While I am well acquainted with mountain biking after this recent spring, city biking was never an activity I had given a chance. But, when I had the opportunity to join La Bicicleta Verde on their Markets and Local Life tour, I couldn’t turn it down.
Santiago was a city I had a week to explore, and I wanted to uncover all I could about it. A tour by bicycle sounded like the perfect way to do this.
After easily finding my way to their brightly painted building, I found myself sitting in their equally vibrant green office at 9 o’clock Wednesday morning. Since I had spent Monday and Tuesday exploring Santiago on my own, I was excited about what lay ahead, and most importantly about what the tour could teach me.
I was also looking forward to changing up the pace at which I saw the city. Earlier in the week, I walked and wandered the city streets as I usually do, but with La Bicicleta Verde I’d be able to see more of Santiago, plus it was just as green as using my feet.
After waiting for everyone to arrive, I was joined by a couple from Arizona and a young woman from Brazil, we were each given a bottle of water, a helmet, and our adorable green bikes. After adjusting the seat and getting instructions on how to work the breaks and gears, we were on our way to explore Santiago.
The idea of getting on a bike in the middle of a new city was a bit daunting, but we started off on the back roads of Bellavista, which helped grow all of our confidence levels. Plus, Josh, our guide for the day, was very encouraging and always stopped or looked back to make sure we were all okay.
Heading through Bellavista, we stopped to look at some street art, and then we were on our way to our first stop: one of Paolo Neruda’s homes.
Neruda was a Chilean poet and politician who had not one, but three homes throughout Chile. While you can tour the inside of the home during certain hours of the day, we were treated to the outside view, a little history lesson, and the street art that was located in the area. This particular home was built on the outskirts of the city as a romantic hideaway for him and his wife.
From Paolo Neruda’s home, we made our way through Barrio Patronato, a location that’s known for clothing shops and Asian cuisine. Many of Chile’s newest immigrants from Palestine and Syria have moved to this area of town and started businesses. It’s also where many of the Chinese and Korean immigrants live as well.
For us, it was a quick short cut to the markets, and our first stop was La Vega Central, where we tied up our bikes and had a look around.
Vendors were selling fruits and vegetables, dog and cat food, bath and beauty supplies, and cleaning products to name a few of the items that could be found.
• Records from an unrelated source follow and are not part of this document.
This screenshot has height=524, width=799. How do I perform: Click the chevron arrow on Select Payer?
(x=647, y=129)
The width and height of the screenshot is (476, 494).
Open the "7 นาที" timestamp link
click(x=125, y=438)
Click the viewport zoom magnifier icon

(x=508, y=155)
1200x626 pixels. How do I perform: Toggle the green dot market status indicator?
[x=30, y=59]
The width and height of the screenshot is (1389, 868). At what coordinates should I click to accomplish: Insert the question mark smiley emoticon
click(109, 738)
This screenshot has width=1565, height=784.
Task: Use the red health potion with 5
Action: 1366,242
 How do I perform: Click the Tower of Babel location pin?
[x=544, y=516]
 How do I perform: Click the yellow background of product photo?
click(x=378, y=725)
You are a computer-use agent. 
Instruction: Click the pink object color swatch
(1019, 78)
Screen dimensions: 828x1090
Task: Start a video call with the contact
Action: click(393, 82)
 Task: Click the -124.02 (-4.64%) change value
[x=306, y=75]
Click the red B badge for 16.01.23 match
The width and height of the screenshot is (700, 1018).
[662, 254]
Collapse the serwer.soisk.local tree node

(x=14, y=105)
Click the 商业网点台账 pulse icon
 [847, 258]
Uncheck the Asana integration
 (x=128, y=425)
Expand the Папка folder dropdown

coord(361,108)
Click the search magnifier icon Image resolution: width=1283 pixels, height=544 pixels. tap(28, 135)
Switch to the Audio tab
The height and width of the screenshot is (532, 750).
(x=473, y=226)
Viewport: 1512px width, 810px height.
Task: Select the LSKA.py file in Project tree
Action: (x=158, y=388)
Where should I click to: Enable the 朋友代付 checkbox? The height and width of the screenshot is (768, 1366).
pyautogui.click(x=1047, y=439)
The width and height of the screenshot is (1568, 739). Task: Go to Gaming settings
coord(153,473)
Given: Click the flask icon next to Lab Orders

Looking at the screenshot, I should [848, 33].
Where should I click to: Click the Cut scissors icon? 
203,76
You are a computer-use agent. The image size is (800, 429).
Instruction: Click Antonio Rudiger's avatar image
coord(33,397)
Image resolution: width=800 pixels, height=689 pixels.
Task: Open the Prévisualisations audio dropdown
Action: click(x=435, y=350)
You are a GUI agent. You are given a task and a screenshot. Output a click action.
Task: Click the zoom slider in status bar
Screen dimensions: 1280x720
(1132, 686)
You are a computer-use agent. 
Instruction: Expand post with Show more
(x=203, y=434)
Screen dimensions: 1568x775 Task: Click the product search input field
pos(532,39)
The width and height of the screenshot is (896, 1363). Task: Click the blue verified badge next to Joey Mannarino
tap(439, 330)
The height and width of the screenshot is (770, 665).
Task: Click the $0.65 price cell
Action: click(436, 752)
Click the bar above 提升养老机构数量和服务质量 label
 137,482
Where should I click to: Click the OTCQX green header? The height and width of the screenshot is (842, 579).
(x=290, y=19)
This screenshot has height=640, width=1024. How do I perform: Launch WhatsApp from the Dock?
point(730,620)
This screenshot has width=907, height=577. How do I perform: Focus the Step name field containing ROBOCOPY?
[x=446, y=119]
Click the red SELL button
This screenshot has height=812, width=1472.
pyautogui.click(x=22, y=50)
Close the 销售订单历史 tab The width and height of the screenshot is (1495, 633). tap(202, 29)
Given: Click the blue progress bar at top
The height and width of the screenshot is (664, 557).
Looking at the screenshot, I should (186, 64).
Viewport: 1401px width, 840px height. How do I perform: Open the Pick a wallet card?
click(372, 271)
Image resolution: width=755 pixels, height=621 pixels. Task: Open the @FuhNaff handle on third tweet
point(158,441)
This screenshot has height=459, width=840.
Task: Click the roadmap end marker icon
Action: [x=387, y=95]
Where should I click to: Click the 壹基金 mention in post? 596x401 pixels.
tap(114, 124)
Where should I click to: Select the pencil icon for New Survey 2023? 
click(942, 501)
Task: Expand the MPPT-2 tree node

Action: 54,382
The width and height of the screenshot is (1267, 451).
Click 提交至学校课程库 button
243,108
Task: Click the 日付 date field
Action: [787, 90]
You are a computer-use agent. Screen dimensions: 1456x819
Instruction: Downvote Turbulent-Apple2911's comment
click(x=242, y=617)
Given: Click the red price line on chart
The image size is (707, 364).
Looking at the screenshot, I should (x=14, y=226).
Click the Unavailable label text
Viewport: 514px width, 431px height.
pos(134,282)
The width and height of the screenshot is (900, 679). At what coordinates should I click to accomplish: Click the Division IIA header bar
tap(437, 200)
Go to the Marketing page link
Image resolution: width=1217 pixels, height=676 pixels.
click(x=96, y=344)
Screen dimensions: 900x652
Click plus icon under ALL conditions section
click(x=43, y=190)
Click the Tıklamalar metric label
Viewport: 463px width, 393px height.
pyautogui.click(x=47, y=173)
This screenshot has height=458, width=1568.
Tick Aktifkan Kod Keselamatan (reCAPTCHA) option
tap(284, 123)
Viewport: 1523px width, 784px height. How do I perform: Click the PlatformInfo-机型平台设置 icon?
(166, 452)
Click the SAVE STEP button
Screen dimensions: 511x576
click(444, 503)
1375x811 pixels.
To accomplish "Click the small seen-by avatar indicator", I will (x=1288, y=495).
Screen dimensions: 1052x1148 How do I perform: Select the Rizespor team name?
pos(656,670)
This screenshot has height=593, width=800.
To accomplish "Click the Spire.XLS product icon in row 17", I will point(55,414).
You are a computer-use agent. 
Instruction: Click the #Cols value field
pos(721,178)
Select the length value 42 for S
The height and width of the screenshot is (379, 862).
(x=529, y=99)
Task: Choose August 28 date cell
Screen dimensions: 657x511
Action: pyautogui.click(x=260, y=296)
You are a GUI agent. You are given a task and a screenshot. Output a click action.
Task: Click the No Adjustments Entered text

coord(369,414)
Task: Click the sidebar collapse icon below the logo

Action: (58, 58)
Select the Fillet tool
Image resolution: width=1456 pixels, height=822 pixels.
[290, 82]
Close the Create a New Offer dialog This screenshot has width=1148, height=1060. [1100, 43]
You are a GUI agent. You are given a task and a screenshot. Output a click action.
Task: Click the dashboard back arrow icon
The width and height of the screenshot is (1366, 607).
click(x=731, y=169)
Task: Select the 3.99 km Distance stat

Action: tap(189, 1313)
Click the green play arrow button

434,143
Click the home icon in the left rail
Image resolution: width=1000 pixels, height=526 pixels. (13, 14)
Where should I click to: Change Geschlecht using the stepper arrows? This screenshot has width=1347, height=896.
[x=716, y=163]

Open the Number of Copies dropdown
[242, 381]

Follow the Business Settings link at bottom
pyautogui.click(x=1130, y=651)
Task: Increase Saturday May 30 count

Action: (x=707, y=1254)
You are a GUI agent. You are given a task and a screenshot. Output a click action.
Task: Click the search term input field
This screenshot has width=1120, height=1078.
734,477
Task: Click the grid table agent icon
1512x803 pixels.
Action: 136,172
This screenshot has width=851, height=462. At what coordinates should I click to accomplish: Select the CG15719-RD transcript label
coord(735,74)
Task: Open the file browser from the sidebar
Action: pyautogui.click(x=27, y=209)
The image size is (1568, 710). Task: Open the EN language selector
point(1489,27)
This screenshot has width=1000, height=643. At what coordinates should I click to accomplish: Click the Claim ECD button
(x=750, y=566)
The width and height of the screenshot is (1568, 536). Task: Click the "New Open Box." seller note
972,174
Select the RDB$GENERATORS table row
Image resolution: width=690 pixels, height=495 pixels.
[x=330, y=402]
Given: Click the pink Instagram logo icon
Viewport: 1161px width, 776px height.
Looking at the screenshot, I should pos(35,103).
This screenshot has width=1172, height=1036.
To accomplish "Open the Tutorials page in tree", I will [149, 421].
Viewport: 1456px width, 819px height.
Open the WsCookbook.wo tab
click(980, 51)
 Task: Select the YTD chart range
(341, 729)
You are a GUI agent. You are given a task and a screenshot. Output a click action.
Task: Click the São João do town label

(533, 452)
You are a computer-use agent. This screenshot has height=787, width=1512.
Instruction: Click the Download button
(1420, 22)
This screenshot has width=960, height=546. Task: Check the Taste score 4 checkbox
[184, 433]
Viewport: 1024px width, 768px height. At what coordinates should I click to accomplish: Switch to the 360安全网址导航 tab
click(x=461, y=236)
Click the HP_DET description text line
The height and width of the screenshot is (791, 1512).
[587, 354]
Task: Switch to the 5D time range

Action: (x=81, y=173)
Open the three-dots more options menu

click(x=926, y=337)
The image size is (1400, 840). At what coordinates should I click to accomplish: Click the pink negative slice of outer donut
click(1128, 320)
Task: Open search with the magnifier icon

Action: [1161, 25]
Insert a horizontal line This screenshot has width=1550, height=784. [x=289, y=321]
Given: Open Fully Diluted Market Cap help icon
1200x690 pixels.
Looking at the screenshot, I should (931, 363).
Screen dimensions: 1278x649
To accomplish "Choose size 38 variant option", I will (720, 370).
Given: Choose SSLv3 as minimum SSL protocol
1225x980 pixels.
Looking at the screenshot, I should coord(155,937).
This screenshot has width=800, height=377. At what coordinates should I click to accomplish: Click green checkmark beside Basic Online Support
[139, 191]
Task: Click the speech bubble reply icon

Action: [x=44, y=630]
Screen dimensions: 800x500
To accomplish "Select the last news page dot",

There were even spots to gamble, if one was interested.
After a quick overview of the market, we all sat down at a table for coffee and juice, along with freshly made sopaipillas, a delicious round pastry-like bread made with pumpkin. After a cold morning cycling around, this snack hit the spot.
The tables around us weren’t full, but watching market life go by as we sat and ate our snack was an absolute treat. Kittens warmed themselves by the coal grills, women sat and peeled potatoes, and men sat with huge bowls of hot, steamy soup; this was the real Santiago.
After warming up a bit, we headed back out and across the street to the next market, El Mercado Central. Inside, the market had restaurants and stalls selling fruit, vegetables, and souvenirs, but the main draw was the fish, whose venders lines the perimeter of the market. Since it was early morning, the market was bustling and full of life.
From here, we were off to Plaza del Armas, a plaza in the middle of the city that feels an awful lot like a square you’d find in Spain. That’s because it was built around the time of the Spanish settlement and was used for military training, hence the name. Today, it’s a gathering place for people, full of preachers, entertainers, fortune tellers, and artists.
After a little more history, we left the plaza and headed back to the office of La Bicicleta Verde, and even though that ride was a bit more difficult, with more traffic, I was getting used to seeing the sights by bike. I didn’t want the tour to end, but after my morning with Josh, I felt that I had a much better handle on the city.
If you’re in Santiago and are looking for a different way to see the city, I’d recommend La Bicicleta Verde in a heartbeat. Not only do they have the city tour I took, but they also have a Parks and Politics tour, as well as winery tours, night tours, and walking tours, or if you’d rather go off on your own, they also rent out bikes. Either way, seeing Santiago by bike is definitely an activity that should be on your list, and for help with that, look no further than La Bicicleta Verde.
What to know:
Price: Depends on the tour, but the Local Life and Markets tour that I took was $18.000 CLP, or $36 USD
Tour Length: About three hours
Attire: Comfortable shoes and layers. The bikes are cruisers, so you don’t have to get decked out in athletic gear, just make sure you’re comfortable.
Address: Loreto 6, corner Av Santa Maria, Metro Fine Arts
A special thanks to La Bicicleta Verde for a accommodating me on the tour. As always, the opinions are my own.